Dropping and re-indexing is best yeah.

alexpott’s picture

Gábor Hojtsy’s picture

Status: Needs review » Reviewed & tested by the community

Looks good to me. It deletes all search index data without calling out to possibly fragile API functions for it to be recreated later. Fine for me.

webchick’s picture

Status: Reviewed & tested by the community » Needs review

Hm. I'm not sure about this. This is going to introduce what seems like buggy behaviour on all D7 => D8 upgrades; namely sites will be without proper search results until cron's run a few (dozen, or hundred in the case of sites like Drupal.org) times, right?

Can we not keep the data in the table without a language associated with it and then gradually re-index content with a language? I don't get catch's statement in #4, I guess.

alexpott’s picture

The issue here is that node_search_execute() expects the search tables to have a valid langcode see http://api.drupal.org/api/drupal/core%21modules%21node%21node.module/fun...

Maybe we could do something like this in the update function...

UPDATE {search_index} s, {node} n SET s.langcode = n.langcode WHERE s.type = 'node' and s.sid = n.nid 

But this very messy cause we don't have the vid and we're joining on nid :(

Also on big sites we might run into serious performance issues here. Even if we don't do the above update. Without the truncates rebuilding the indexes might take some time.
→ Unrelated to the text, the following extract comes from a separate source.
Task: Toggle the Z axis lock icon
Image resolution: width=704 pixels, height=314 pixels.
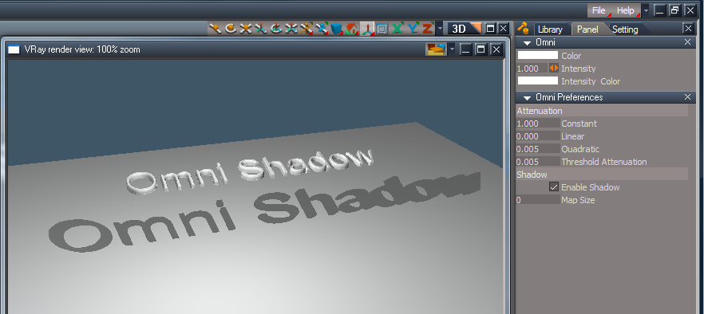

This is quitevery ugly... :( looking at node_search_execute() we can't even easily just change $item->langcode to NULL if it equals spaces (as it would after the update if we don't do the truncate).

Gábor Hojtsy’s picture

@webchick: I'm not sure reindexing the site is such a big problem. Granted there were no other changes to the search or indexing logic, so there seems to be no other reason to do that. We can definitely put out a dsm in the update informing the user that the index needs to be rebuilt. Otherwise as @alexpott explained, we either risk a serious performance problem in the upgrade or extra code in the runtime that will need to be there forever to be compatible with a search database not ready for Drupal 8 yet.

catch’s picture

Status: Needs review » Reviewed & tested by the community

This is going to introduce what seems like buggy behaviour on all D7 => D8 upgrades; namely sites will be without proper search results until cron's run a few (dozen, or hundred in the case of sites like Drupal.org) times, right?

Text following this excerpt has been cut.